Deny it all you want, but the world of venture capital has changed. From a gang of investors and entrepreneurs who were joined at the hip, it has grown into an industry that requires nametags. As Morgenthaler Ventures’ Bob Pavey puts it: “We are an asset class now, heaven forbid.”
That mature designation is the inevitable result of the unprecedented influx of new money into venture funds in the past several years, which spawned more and larger venture funds beholden to a far greater number of limited partners. With that maturation has come a price: In the past, when the market turned down, most members of the venture capital club attacked the bad times by helping to build the next great startup that would carry everyone back to profitability. You didn’t dare burn a bridge because you would probably need (or at least run into) that LP, GP or entrepreneur down the road.
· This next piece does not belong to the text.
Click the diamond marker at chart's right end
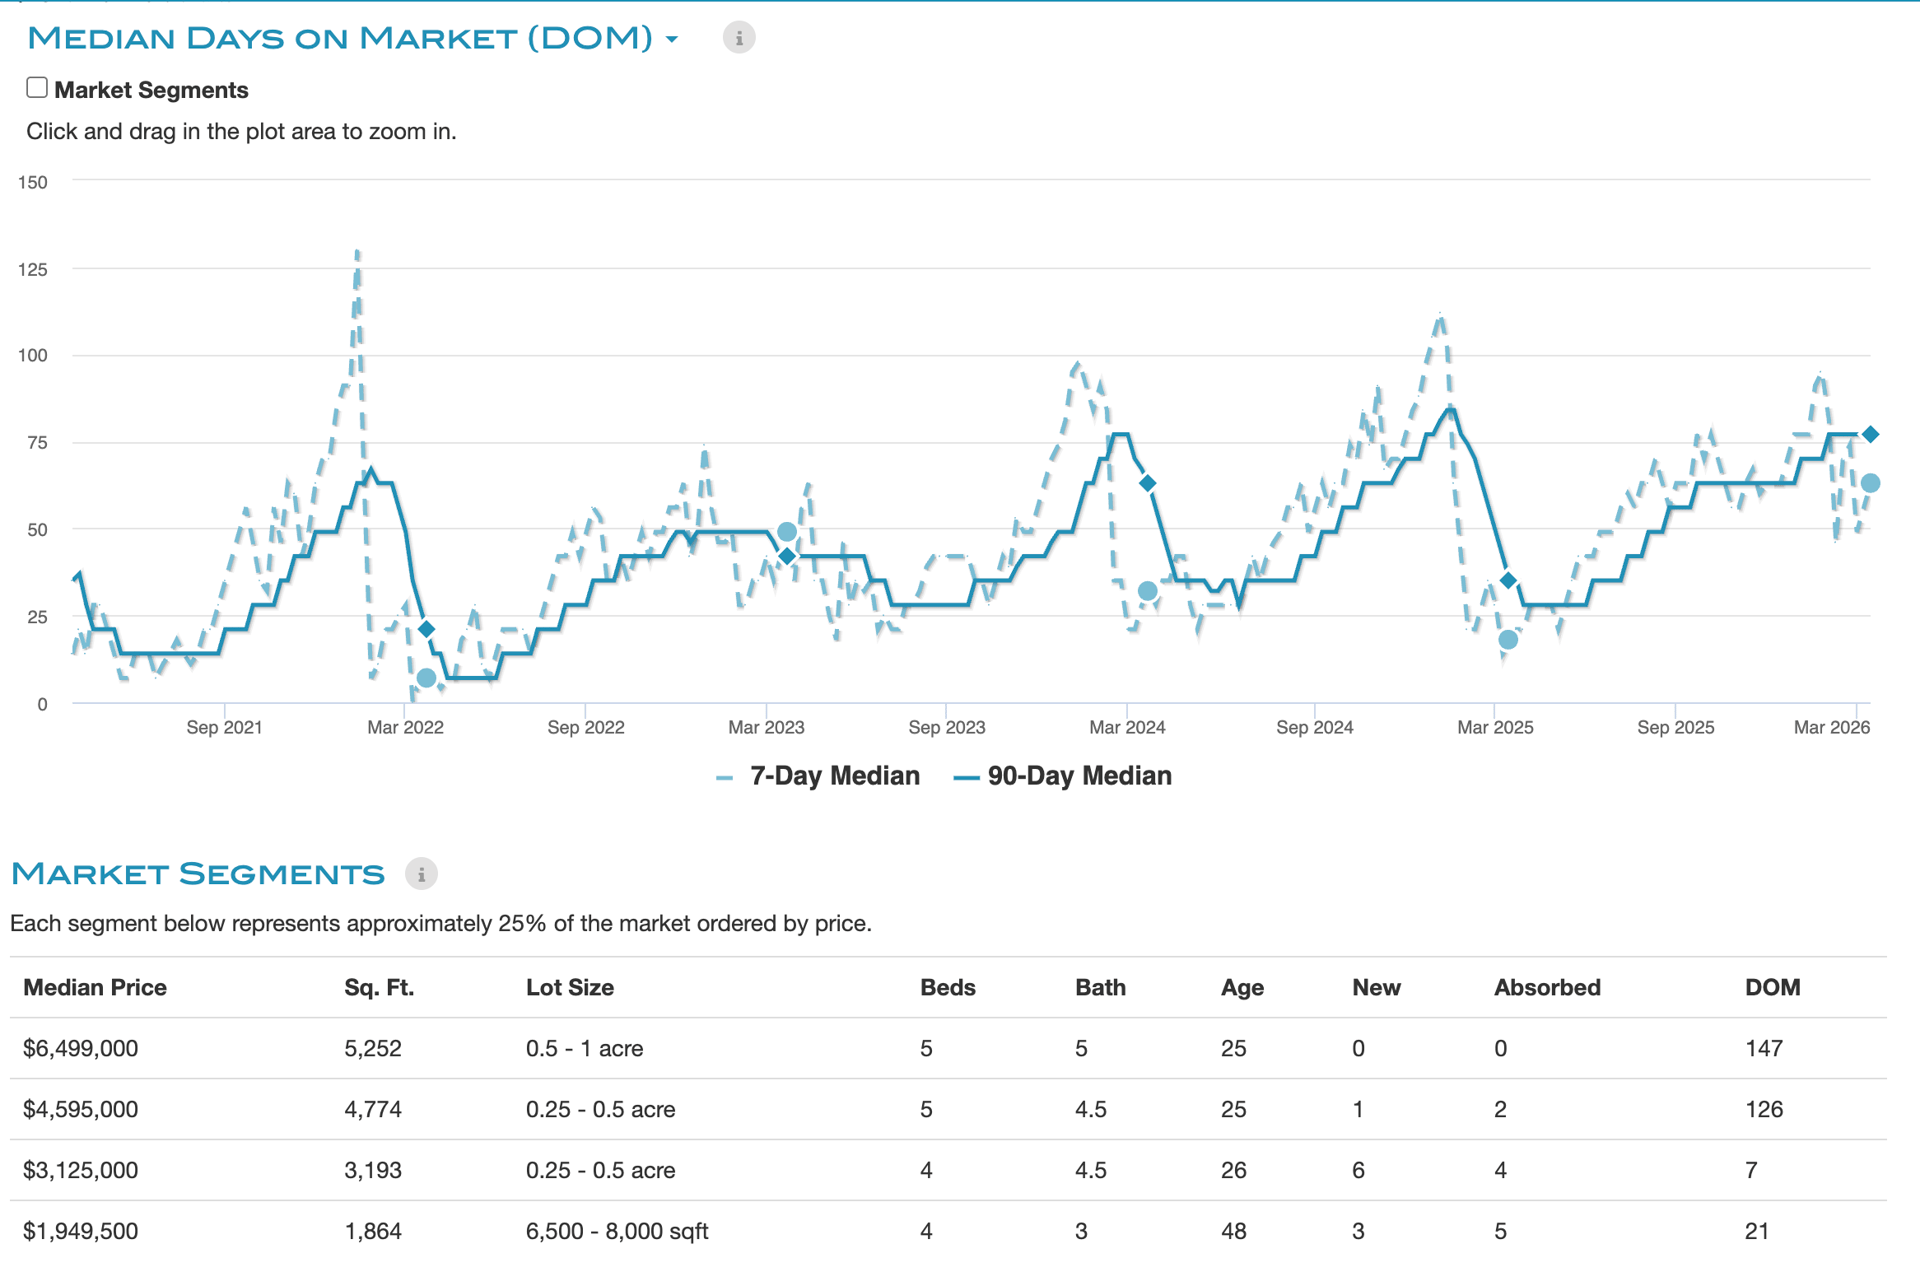1920x1286 pixels. pos(1870,434)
Today that sentiment is gone. Members of the venture capital industry are now more inclined to confront economic problems by attacking each other through litigation and other measures-whether it’s an LP suing a GP, an entrepreneur suing his backers, a GP suing another GP or a public LP breaking nondisclosure agreements.
Reid Dennis, a founder of Institutional Venture Partners and an investor throughout the history of venture capital, says he’s never seen anything like it. “The lawsuits that we are seeing now, that’s a new phenomenon,” says Dennis, 76. “In previous downturns, people felt that lawsuits were counterproductive. It has always been much more profitable to go and find the next investment than try and find money by filing a lawsuit. One of the things driving these lawsuits is people who have given up on investing. Suing is a way of shifting the blame from your own stupidity to someone else’s.”
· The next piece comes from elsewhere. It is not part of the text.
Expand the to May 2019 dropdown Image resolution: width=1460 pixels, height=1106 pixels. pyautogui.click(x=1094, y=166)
On its face, Dennis’ take on what’s going on appears to be on the money. But, it could be argued that the rules that applied in the clubby days of VC just don’t apply to the massive industry it has grown into-and the weight of the financial stakes. For example, Benchmark Capital sued Canadian International Bank of Commerce (CIBC) this past summer, alleging that CIBC and portfolio company Juniper Financial conspired to wipe out $115 million worth of investments in Juniper by Benchmark and other investors. It was the first suit Benchmark ever filed. Some will argue Benchmark should’ve just walked away from the $25 million loss that it personally suffered and focus all its energy on new deals. But at what point is the loss so large that it can’t be ignored?
Josh Lerner, a Harvard professor who has studied private equity extensively, says the most recent downturn in the VC industry will have a lasting impact. The most profound shift, and something that will touch everyone in the business, is disclosure, he says. Venture capitalists, like those in other mature asset classes, must be prepared to make their financial activity more transparent. “In some ways venture capital has operated as a private club for a long time,” Lerner says. “I can’t help but think that opening it up to greater transparency and clarifying it in the long run will very much benefit the industry and reward investors.”
Like, Lerner, U.C. Berkeley Business Prof. Andrew Isaacs sees an upside to the skirmishes that have broken out on the venture capital landscape. “The outcome will be a clearer understanding between LPs and GPs and other participants in the industry,” says Isaacs, executive director of Berkeley’s Management of Technology Program. “What you will see are better contracts, clearer contracts and an adjustment of expectations, not an adjustment of modus operandi.”
Isaacs points out that those who play in the venture capital arena are among the most sophisticated investors out there. “These are not FDIC-approved investments, and all parties have their eyes wide open-they always have,” he says. “But having eyes wide open in the future will be accompanied by thicker documents.”
Some VCs would certainly take issue with Lerner and Isaacs’ positive spin on these recent developments. But for now, it appears that the old rules of VC don’t apply in this new world, and the safe bet for VCs, their investors and portfolio companies is to operate under the assumption that the venture world will never go back to its hand-shake roots. For venture firms, it’s becoming that much more important, then, to know how to protect themselves.